### Data extracts
◆ ◆ ◆ ◆

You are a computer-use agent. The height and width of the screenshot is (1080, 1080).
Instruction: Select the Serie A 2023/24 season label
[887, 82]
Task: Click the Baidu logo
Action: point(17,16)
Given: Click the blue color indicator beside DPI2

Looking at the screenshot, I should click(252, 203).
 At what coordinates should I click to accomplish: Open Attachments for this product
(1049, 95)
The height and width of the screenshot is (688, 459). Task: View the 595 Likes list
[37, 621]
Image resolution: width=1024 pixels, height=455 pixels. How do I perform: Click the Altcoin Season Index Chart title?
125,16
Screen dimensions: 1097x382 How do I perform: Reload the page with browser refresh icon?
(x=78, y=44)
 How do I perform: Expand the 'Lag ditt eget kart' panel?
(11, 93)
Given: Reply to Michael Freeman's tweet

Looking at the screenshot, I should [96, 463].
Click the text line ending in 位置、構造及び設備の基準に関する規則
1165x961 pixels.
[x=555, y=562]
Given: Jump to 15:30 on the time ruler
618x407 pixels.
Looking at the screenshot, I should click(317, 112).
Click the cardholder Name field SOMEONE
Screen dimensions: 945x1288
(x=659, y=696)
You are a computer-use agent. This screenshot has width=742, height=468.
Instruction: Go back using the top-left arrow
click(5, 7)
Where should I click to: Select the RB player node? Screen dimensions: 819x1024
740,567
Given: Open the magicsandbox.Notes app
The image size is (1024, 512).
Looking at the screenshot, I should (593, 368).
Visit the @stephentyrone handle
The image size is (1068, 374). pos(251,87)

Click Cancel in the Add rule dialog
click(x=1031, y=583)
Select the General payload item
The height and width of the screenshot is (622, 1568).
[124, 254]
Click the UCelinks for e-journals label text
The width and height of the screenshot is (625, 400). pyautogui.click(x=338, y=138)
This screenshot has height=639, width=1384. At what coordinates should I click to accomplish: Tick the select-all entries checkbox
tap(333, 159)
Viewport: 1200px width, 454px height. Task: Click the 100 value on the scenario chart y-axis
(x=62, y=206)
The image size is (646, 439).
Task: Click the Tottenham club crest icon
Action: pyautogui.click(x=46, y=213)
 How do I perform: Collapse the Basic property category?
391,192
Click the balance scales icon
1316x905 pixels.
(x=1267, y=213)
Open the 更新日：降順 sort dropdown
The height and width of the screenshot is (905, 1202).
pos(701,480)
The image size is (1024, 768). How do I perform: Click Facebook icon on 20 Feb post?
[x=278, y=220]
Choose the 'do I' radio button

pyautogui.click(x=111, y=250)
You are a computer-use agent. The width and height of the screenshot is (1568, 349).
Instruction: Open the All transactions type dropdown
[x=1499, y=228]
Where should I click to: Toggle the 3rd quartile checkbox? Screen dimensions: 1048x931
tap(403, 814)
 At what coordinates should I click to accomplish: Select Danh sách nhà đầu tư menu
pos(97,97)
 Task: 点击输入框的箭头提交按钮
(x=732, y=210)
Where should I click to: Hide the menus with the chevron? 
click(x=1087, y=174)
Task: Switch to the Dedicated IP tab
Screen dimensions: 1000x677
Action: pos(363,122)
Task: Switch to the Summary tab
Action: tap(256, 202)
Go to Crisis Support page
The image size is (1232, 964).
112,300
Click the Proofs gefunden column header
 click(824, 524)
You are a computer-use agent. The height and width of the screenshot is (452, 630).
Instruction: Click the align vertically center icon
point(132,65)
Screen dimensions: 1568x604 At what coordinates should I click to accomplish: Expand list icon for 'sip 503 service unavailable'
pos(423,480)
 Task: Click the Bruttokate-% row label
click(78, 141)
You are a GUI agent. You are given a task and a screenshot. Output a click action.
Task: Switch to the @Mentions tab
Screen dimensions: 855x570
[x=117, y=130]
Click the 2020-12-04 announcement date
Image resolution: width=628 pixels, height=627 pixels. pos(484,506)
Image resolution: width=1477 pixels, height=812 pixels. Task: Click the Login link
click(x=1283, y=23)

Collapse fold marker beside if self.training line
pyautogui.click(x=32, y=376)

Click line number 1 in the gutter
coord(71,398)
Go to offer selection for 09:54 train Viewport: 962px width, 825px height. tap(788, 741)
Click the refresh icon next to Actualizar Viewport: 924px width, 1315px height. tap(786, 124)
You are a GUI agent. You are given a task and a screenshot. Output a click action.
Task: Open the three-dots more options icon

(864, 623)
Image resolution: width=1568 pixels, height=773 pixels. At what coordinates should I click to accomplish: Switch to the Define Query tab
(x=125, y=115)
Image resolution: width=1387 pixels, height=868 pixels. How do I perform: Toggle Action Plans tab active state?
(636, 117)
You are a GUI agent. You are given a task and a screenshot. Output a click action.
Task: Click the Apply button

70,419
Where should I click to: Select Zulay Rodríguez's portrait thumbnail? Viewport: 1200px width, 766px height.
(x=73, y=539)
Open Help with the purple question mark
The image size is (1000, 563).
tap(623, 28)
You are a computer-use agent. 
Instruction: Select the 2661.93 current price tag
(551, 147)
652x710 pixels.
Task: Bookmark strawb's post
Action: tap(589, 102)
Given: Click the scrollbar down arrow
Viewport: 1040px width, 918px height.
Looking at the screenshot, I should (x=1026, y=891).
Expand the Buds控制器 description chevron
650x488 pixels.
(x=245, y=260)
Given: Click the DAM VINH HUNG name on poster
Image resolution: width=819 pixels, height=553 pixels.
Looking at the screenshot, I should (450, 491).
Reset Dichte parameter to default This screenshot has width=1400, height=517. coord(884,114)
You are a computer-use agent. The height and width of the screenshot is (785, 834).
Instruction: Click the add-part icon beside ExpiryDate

◆ ◆ ◆ ◆

### Description of the task
Respond with the count of lines in the material above that contain the word "agent", and add nothing to it.

### Answer to this problem
9